» TEXT
□ □ □ □ □

[Haskell-beginners] gcd

Steve stevech1097 at yahoo.com.au
Fri May 1 22:08:16 EDT 2009


On Fri, 2009-05-01 at 16:19 +0200, Peter Verswyvelen wrote:
> I suggest you forward this to the Haskell Cafe, since it's not really
> a beginners question, it's a really good question :)

Thanks for the advice, I've reposted the question to the Haskell Cafe.
Steve

> On Fri, May 1, 2009 at 4:19 PM, Steve <stevech1097 at yahoo.com.au>
> wrote:
>         I had a look at the gcd definition in GHC 6.10.1
>         ghc-6.10.1/libraries/base/GHC/Real.lhs
>         
>         -- | @'gcd' x y@ is the greatest (positive) integer that
>         divides both
>         @x@
>         -- and @y@; for example @'gcd' (-3) 6@ = @3@, @'gcd' (-3)
>         (-6)@ = @3@,
>         -- @'gcd' 0 4@ = @4 at .  @'gcd' 0 0@ raises a runtime error.

□ □ □ □ □

» DATA SECTION

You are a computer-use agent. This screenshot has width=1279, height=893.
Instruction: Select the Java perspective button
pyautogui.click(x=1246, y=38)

□ □ □ □ □

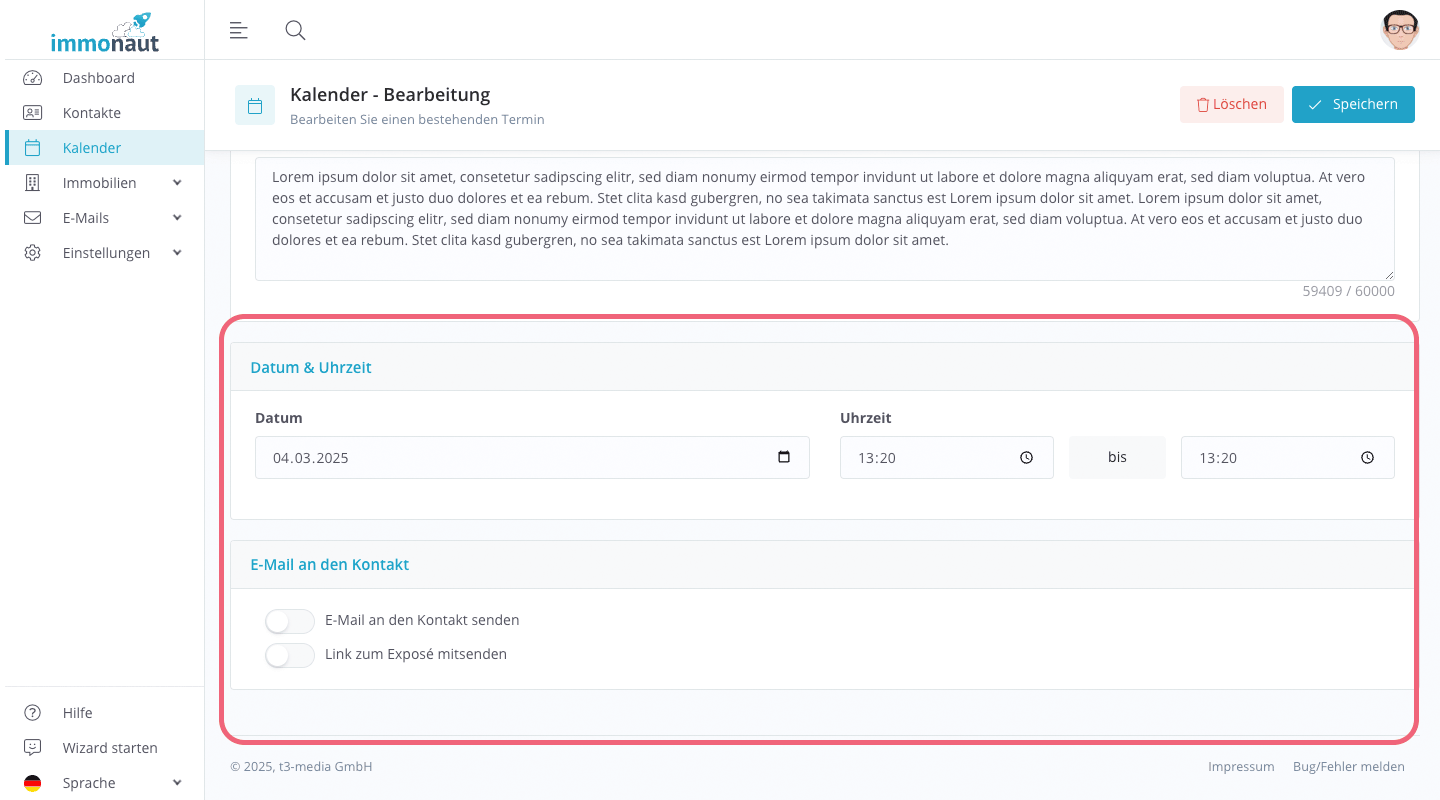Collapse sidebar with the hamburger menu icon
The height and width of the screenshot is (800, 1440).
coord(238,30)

□ □ □ □ □

» PROBLEM SET
A) From the Haskell gcd post, echo back word for word the part that begins with "Thanks for the" and ends with "6@ = @3@, @'gcd' (-3)".
B) In the listing, duplicate every line from the one containing "Collapse sidebar with the hamburger menu icon" through the one containing "coord(238,30)", both included, and leave out the picture.

» THE REPLIES
A)
Thanks for the advice, I've reposted the question to the Haskell Cafe.
Steve

> On Fri, May 1, 2009 at 4:19 PM, Steve <stevech1097 at yahoo.com.au>
> wrote:
>         I had a look at the gcd definition in GHC 6.10.1
>         ghc-6.10.1/libraries/base/GHC/Real.lhs
>         
>         -- | @'gcd' x y@ is the greatest (positive) integer that
>         divides both
>         @x@
>         -- and @y@; for example @'gcd' (-3) 6@ = @3@, @'gcd' (-3)

B)
Collapse sidebar with the hamburger menu icon
The height and width of the screenshot is (800, 1440).
coord(238,30)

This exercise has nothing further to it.